You find me fidgety and awake. Is it two or three am? The clocks are changing.
I’m listening to the music of Akron/Family. It is uplifting and positive and beautiful. It soars above cynicism and criticism. It is good.
And yet what is going on?
I am dreadfully awake. Hot and bothered. The heating has been on too long and I collapsed into bed far too early to be able to remain prostrate and sweating; half awake on my sheets and by my overheated girlfriend. I sit with weak lemon drink and try to get my head together.

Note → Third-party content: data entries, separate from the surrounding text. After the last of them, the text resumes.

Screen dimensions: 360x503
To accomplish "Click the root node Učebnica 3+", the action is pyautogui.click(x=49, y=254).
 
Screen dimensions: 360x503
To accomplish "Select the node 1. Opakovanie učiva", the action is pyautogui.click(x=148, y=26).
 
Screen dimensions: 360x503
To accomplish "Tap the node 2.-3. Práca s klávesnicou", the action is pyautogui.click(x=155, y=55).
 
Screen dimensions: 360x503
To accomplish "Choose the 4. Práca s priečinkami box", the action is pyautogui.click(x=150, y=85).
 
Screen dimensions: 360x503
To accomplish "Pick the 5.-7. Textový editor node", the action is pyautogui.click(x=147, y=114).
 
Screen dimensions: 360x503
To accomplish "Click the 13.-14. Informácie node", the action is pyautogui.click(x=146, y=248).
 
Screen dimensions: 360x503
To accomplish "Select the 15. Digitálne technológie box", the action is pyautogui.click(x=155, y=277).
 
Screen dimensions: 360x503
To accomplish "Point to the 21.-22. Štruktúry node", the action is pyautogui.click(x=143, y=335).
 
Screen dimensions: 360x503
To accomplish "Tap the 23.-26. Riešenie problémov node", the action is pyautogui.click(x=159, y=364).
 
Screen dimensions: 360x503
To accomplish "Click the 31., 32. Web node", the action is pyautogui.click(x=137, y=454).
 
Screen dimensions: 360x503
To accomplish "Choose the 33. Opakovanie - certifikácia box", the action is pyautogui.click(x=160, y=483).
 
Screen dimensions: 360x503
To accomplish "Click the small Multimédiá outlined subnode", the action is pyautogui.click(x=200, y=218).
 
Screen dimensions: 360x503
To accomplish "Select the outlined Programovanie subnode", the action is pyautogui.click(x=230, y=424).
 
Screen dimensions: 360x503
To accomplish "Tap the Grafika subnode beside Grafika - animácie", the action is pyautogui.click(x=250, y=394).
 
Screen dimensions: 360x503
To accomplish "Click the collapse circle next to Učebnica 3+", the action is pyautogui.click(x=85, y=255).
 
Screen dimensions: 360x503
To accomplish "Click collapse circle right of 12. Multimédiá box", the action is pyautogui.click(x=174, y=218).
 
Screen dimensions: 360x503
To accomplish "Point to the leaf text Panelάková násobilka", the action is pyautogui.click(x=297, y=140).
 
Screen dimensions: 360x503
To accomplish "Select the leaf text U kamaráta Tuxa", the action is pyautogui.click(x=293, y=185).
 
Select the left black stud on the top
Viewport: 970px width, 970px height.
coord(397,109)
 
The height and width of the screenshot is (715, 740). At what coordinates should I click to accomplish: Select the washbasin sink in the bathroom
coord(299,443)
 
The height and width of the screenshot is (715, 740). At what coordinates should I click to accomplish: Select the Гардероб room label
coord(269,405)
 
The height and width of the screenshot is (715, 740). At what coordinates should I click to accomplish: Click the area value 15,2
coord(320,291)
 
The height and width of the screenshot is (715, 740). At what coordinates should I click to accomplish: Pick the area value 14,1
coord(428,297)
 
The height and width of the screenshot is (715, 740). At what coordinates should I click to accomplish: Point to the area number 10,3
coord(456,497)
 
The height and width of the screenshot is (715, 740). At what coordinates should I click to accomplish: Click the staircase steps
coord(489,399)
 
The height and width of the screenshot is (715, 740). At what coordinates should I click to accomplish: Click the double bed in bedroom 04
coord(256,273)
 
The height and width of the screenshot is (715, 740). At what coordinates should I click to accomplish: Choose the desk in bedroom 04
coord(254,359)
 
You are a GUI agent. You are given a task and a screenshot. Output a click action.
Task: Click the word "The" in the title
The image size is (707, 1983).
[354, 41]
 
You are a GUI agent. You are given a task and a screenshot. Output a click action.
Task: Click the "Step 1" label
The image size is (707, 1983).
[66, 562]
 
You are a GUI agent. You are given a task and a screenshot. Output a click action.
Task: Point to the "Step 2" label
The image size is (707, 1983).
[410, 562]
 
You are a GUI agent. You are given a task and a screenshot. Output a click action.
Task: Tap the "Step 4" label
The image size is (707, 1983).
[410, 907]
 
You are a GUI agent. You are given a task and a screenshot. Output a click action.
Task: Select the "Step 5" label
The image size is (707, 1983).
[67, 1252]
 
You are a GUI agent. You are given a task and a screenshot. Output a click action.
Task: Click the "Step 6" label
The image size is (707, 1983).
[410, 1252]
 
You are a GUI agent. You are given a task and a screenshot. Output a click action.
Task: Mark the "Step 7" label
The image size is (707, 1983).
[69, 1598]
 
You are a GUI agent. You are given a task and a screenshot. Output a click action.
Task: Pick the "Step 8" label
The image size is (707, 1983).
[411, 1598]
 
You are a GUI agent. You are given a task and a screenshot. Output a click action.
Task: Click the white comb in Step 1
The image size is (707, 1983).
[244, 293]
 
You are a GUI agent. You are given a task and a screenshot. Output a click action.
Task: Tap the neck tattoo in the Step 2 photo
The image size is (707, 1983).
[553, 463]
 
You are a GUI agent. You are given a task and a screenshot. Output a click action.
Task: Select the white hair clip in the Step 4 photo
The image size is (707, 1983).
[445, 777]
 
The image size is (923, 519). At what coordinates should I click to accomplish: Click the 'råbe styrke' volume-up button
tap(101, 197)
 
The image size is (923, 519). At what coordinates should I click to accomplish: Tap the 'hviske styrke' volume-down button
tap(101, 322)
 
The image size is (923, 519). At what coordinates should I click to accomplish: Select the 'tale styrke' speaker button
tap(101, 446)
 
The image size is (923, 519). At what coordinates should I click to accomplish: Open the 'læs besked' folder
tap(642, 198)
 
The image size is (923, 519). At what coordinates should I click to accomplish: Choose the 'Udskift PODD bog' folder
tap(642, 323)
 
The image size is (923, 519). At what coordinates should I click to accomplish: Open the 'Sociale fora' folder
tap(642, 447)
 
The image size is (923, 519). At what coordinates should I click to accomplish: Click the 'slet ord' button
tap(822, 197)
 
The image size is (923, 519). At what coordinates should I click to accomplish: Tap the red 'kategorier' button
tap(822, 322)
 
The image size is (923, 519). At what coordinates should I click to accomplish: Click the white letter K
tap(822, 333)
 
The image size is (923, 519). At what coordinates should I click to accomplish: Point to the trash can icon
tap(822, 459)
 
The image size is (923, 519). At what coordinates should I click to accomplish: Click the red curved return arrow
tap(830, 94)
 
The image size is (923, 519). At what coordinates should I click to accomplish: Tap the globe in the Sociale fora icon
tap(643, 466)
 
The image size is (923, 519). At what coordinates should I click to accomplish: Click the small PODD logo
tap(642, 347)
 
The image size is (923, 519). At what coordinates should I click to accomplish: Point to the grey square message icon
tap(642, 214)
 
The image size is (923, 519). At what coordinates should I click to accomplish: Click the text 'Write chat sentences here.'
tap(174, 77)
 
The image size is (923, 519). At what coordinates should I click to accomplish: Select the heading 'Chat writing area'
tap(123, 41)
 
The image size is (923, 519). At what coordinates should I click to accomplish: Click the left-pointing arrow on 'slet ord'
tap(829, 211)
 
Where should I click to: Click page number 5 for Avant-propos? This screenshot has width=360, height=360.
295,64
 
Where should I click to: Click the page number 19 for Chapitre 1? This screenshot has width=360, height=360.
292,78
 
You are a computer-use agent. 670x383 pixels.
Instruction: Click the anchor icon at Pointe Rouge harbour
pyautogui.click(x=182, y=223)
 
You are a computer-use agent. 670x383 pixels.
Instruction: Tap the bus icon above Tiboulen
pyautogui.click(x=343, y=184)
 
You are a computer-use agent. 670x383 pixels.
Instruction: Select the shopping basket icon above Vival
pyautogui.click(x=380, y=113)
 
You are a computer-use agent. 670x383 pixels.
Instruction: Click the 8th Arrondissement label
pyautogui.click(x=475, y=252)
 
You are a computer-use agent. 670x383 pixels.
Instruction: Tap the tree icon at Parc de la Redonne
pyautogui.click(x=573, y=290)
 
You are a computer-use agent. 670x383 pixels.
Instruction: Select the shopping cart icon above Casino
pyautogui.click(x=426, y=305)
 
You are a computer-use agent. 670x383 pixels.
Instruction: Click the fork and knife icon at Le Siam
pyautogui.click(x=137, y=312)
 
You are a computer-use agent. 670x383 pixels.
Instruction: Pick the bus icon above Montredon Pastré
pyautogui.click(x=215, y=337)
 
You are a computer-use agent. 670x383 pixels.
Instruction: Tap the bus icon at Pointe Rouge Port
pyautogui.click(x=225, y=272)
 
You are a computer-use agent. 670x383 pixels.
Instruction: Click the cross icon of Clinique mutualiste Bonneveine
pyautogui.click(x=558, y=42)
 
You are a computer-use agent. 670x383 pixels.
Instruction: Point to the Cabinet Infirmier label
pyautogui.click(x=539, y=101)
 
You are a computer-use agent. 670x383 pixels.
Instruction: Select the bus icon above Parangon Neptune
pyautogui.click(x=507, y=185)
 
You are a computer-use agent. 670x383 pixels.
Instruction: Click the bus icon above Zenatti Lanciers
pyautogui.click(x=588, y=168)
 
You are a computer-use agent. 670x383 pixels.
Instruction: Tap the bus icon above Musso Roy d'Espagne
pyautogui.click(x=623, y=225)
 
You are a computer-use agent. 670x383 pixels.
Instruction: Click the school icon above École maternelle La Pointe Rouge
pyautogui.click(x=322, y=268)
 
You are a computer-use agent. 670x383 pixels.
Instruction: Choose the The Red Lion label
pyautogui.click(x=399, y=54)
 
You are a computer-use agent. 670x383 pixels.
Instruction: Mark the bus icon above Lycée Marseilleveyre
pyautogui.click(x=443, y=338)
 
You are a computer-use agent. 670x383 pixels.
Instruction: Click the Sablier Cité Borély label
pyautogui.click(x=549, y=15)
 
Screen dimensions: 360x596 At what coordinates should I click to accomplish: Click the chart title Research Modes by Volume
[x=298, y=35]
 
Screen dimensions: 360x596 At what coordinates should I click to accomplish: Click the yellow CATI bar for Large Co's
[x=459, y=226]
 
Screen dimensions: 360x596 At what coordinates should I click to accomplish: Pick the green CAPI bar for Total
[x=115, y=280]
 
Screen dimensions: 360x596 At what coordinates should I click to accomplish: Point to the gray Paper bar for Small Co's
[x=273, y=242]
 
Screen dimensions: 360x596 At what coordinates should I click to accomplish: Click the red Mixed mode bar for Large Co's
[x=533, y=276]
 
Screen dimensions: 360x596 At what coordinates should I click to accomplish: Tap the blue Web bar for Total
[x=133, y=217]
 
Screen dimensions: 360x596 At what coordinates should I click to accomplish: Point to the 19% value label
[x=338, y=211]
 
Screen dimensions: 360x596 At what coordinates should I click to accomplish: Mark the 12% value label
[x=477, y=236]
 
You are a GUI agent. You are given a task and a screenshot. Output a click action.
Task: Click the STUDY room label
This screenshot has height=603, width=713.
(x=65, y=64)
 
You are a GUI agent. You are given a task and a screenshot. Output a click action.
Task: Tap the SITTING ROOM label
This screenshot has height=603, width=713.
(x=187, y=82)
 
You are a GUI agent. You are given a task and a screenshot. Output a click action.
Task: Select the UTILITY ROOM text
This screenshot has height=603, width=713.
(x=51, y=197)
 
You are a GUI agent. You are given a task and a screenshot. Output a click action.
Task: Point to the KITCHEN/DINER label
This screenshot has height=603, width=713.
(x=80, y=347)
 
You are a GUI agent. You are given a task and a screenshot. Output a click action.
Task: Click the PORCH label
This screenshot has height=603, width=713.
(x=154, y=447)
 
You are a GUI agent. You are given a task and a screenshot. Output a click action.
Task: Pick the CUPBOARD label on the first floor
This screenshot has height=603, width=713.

And what is bothering me? Disappointment. People and situations that baffle me. Here’s an example. A promoter contacted me asking for my musical services to provide an unpaid supporting set for a band from
What exactly is that all about? It sucks on so many levels. Aside from the obvious disappointment, the time I negotiated off work, the fact that I’ve already posted the gig on my website and told loads of people – what really pisses me is the fact that he asked me to do it! It wasn’t like I begged him to let me play this gig. He contacted me and I agreed. And now I feel like my soul has been molested by a tramp.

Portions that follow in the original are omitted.